• [Data]
=======
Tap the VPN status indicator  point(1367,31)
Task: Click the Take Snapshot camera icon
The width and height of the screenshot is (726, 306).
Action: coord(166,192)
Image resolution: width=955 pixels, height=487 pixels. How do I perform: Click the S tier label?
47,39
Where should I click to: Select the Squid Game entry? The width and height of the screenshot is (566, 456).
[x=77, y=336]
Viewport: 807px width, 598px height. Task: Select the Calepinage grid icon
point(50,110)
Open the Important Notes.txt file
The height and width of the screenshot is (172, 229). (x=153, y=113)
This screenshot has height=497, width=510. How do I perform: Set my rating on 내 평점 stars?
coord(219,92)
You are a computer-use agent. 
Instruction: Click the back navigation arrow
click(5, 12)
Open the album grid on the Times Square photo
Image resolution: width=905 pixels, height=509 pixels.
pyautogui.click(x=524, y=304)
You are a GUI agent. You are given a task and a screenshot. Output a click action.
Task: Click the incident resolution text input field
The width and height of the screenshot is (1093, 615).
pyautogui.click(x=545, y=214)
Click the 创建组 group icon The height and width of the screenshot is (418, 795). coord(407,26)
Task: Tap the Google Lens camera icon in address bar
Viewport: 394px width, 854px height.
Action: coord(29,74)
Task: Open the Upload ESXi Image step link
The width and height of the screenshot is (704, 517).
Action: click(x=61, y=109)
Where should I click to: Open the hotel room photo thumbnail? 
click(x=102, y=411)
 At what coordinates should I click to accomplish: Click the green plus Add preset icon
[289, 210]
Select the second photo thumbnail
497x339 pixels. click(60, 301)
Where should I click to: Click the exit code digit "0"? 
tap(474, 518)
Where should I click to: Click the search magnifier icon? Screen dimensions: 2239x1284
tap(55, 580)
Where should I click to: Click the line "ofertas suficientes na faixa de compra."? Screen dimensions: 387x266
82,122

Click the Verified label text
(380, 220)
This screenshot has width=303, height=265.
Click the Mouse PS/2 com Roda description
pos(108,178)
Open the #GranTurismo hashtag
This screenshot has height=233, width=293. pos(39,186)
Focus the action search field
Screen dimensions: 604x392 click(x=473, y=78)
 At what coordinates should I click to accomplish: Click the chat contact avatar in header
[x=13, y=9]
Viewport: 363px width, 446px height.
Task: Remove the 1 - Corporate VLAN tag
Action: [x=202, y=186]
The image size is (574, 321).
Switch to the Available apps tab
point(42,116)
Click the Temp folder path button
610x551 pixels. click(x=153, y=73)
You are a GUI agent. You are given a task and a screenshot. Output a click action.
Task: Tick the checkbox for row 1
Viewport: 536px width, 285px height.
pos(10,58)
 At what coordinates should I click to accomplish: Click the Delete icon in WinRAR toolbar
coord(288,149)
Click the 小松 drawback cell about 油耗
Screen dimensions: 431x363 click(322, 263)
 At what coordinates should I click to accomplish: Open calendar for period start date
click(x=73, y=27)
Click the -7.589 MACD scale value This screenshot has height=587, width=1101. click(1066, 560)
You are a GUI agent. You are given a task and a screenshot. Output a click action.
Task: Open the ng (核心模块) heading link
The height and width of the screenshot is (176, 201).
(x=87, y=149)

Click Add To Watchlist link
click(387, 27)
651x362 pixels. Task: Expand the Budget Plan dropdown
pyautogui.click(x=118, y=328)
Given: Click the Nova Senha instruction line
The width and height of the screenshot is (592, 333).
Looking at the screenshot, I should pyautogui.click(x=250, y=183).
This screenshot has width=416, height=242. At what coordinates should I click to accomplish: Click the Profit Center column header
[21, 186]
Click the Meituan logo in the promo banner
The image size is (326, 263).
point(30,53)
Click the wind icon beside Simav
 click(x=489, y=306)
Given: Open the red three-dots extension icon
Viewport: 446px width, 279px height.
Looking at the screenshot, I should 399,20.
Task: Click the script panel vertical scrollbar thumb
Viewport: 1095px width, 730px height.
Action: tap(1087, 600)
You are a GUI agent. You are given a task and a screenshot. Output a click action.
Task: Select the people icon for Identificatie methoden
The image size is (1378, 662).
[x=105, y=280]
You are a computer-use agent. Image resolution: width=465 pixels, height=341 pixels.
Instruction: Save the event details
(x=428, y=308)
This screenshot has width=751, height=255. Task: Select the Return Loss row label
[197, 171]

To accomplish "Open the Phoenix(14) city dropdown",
=======
• [Exercise requirements]
Copy every line that appears above, with each word kept as it is.

• [Your solution]
Tap the VPN status indicator  point(1367,31)
Task: Click the Take Snapshot camera icon
The width and height of the screenshot is (726, 306).
Action: coord(166,192)
Image resolution: width=955 pixels, height=487 pixels. How do I perform: Click the S tier label?
47,39
Where should I click to: Select the Squid Game entry? The width and height of the screenshot is (566, 456).
[x=77, y=336]
Viewport: 807px width, 598px height. Task: Select the Calepinage grid icon
point(50,110)
Open the Important Notes.txt file
The height and width of the screenshot is (172, 229). (x=153, y=113)
This screenshot has height=497, width=510. How do I perform: Set my rating on 내 평점 stars?
coord(219,92)
You are a computer-use agent. 
Instruction: Click the back navigation arrow
click(5, 12)
Open the album grid on the Times Square photo
Image resolution: width=905 pixels, height=509 pixels.
pyautogui.click(x=524, y=304)
You are a GUI agent. You are given a task and a screenshot. Output a click action.
Task: Click the incident resolution text input field
The width and height of the screenshot is (1093, 615).
pyautogui.click(x=545, y=214)
Click the 创建组 group icon The height and width of the screenshot is (418, 795). coord(407,26)
Task: Tap the Google Lens camera icon in address bar
Viewport: 394px width, 854px height.
Action: coord(29,74)
Task: Open the Upload ESXi Image step link
The width and height of the screenshot is (704, 517).
Action: click(x=61, y=109)
Where should I click to: Open the hotel room photo thumbnail? 
click(x=102, y=411)
 At what coordinates should I click to accomplish: Click the green plus Add preset icon
[289, 210]
Select the second photo thumbnail
497x339 pixels. click(60, 301)
Where should I click to: Click the exit code digit "0"? 
tap(474, 518)
Where should I click to: Click the search magnifier icon? Screen dimensions: 2239x1284
tap(55, 580)
Where should I click to: Click the line "ofertas suficientes na faixa de compra."? Screen dimensions: 387x266
82,122

Click the Verified label text
(380, 220)
This screenshot has width=303, height=265.
Click the Mouse PS/2 com Roda description
pos(108,178)
Open the #GranTurismo hashtag
This screenshot has height=233, width=293. pos(39,186)
Focus the action search field
Screen dimensions: 604x392 click(x=473, y=78)
 At what coordinates should I click to accomplish: Click the chat contact avatar in header
[x=13, y=9]
Viewport: 363px width, 446px height.
Task: Remove the 1 - Corporate VLAN tag
Action: [x=202, y=186]
The image size is (574, 321).
Switch to the Available apps tab
point(42,116)
Click the Temp folder path button
610x551 pixels. click(x=153, y=73)
You are a GUI agent. You are given a task and a screenshot. Output a click action.
Task: Tick the checkbox for row 1
Viewport: 536px width, 285px height.
pos(10,58)
 At what coordinates should I click to accomplish: Click the Delete icon in WinRAR toolbar
coord(288,149)
Click the 小松 drawback cell about 油耗
Screen dimensions: 431x363 click(322, 263)
 At what coordinates should I click to accomplish: Open calendar for period start date
click(x=73, y=27)
Click the -7.589 MACD scale value This screenshot has height=587, width=1101. click(1066, 560)
You are a GUI agent. You are given a task and a screenshot. Output a click action.
Task: Open the ng (核心模块) heading link
The height and width of the screenshot is (176, 201).
(x=87, y=149)

Click Add To Watchlist link
click(387, 27)
651x362 pixels. Task: Expand the Budget Plan dropdown
pyautogui.click(x=118, y=328)
Given: Click the Nova Senha instruction line
The width and height of the screenshot is (592, 333).
Looking at the screenshot, I should pyautogui.click(x=250, y=183).
This screenshot has width=416, height=242. At what coordinates should I click to accomplish: Click the Profit Center column header
[21, 186]
Click the Meituan logo in the promo banner
The image size is (326, 263).
point(30,53)
Click the wind icon beside Simav
 click(x=489, y=306)
Given: Open the red three-dots extension icon
Viewport: 446px width, 279px height.
Looking at the screenshot, I should 399,20.
Task: Click the script panel vertical scrollbar thumb
Viewport: 1095px width, 730px height.
Action: tap(1087, 600)
You are a GUI agent. You are given a task and a screenshot. Output a click action.
Task: Select the people icon for Identificatie methoden
The image size is (1378, 662).
[x=105, y=280]
You are a computer-use agent. Image resolution: width=465 pixels, height=341 pixels.
Instruction: Save the event details
(x=428, y=308)
This screenshot has width=751, height=255. Task: Select the Return Loss row label
[197, 171]

To accomplish "Open the Phoenix(14) city dropdown",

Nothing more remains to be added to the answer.